Which may in fact pose a problem for the film politically: Welch's dazzling, ridiculous hotness is deliberately as tempting to our deepest reptile selves as she is to the movie's triumvirate of slavering, homicidal evil. Ernest Borgnine, Strother Martin and Jack Elam portray them as outlaw brothers loping angrily, sloppily around with booze-swollen faces, as if they got lost in a Sam Peckinpah movie and couldn't find their way out. Of course, Welch is even less convincing as a frontier wife assaulted by the trio in non-graphic but no uncertain terms. (Think about that for a minute -- were there in 1971 three less appetizing men?) Though it may not be P.C. to say so, one could logically guess that a woman who looks like that, with those cheekbones and that cleavage, wouldn't last long on the prairie as it was. Kennedy, a vet hack quite used to broad-boned westerns, sees no reason to not include a scene where Welch, left naked but for a blanket after her rape, must make a pair of man's trousers fit by taking a bath with them on.

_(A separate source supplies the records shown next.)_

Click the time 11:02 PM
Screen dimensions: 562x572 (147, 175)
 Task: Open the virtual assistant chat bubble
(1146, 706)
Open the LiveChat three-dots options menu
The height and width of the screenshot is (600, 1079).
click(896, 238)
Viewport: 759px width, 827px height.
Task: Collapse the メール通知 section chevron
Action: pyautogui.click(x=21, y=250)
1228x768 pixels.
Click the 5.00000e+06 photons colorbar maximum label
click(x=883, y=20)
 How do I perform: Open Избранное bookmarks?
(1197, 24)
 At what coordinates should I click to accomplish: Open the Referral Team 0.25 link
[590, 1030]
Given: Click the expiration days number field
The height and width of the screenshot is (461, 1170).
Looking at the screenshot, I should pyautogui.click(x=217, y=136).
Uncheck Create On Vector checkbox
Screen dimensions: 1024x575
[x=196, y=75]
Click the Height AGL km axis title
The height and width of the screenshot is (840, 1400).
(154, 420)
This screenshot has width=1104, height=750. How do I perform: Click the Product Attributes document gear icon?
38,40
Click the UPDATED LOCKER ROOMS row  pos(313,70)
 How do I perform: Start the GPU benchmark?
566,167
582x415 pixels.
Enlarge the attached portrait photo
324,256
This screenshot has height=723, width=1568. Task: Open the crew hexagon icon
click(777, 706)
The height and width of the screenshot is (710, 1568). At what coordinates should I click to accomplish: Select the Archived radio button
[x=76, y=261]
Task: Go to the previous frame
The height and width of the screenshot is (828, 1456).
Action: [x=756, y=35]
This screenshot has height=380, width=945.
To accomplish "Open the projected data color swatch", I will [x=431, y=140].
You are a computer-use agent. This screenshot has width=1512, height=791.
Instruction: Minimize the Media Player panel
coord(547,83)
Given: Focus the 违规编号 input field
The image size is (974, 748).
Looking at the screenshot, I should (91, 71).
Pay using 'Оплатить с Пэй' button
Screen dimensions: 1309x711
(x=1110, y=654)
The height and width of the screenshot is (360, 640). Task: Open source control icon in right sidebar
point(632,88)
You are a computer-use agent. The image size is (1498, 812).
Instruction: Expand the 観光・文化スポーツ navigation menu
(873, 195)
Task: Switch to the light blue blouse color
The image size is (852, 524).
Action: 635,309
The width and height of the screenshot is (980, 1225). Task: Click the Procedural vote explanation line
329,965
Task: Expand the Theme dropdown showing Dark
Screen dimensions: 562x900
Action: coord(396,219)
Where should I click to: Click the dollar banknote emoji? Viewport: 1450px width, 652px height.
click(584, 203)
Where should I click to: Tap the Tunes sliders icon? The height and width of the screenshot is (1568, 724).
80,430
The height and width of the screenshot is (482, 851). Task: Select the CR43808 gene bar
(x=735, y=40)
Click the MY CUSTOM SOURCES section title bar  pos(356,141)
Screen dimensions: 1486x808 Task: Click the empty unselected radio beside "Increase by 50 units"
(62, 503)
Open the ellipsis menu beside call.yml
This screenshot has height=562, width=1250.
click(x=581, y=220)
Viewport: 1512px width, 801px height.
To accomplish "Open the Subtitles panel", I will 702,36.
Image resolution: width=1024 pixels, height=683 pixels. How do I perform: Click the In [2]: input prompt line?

The genre fun picks up once Welch crosses paths with supercool, bespectacled bounty hunter Robert Culp, and convinces him to teach her to shoot, so she may exact her revenge. Which she does. Is this a good movie? What a paltry debate to have under the circumstances, with Borgnine spouting profanities and hoisting himself around like a Fantasia ballet hippo and with Welch obviously shirtless under her poncho, pouring bullets into paunchy villains and only barely gritting her teeth as she does it. Welch never had the personality to be a star, but looking at her, you understand why producers couldn't help it.

And wait: I didn't mention Christopher Lee showing up relaxed and tanned as a gunmaker with a swarming brood of Mexican children (the film was actually produced by Tigon, a Brit company used to making Chris Lee-style horror films), or Stephen Boyd as a priest-slash-assassin who never utters a word. (Thank God for small favors.)

Hannie Caulder may not be the first feminist western, but it's certainly the first built around a woman's point of view -- at the same time giving that woman a loaded pistol, a swiveling hip to hang it on, and some fat bastards to obliterate in the same old Western-town sets we've seen male gunslingers stalk for decades. Sweet stuff.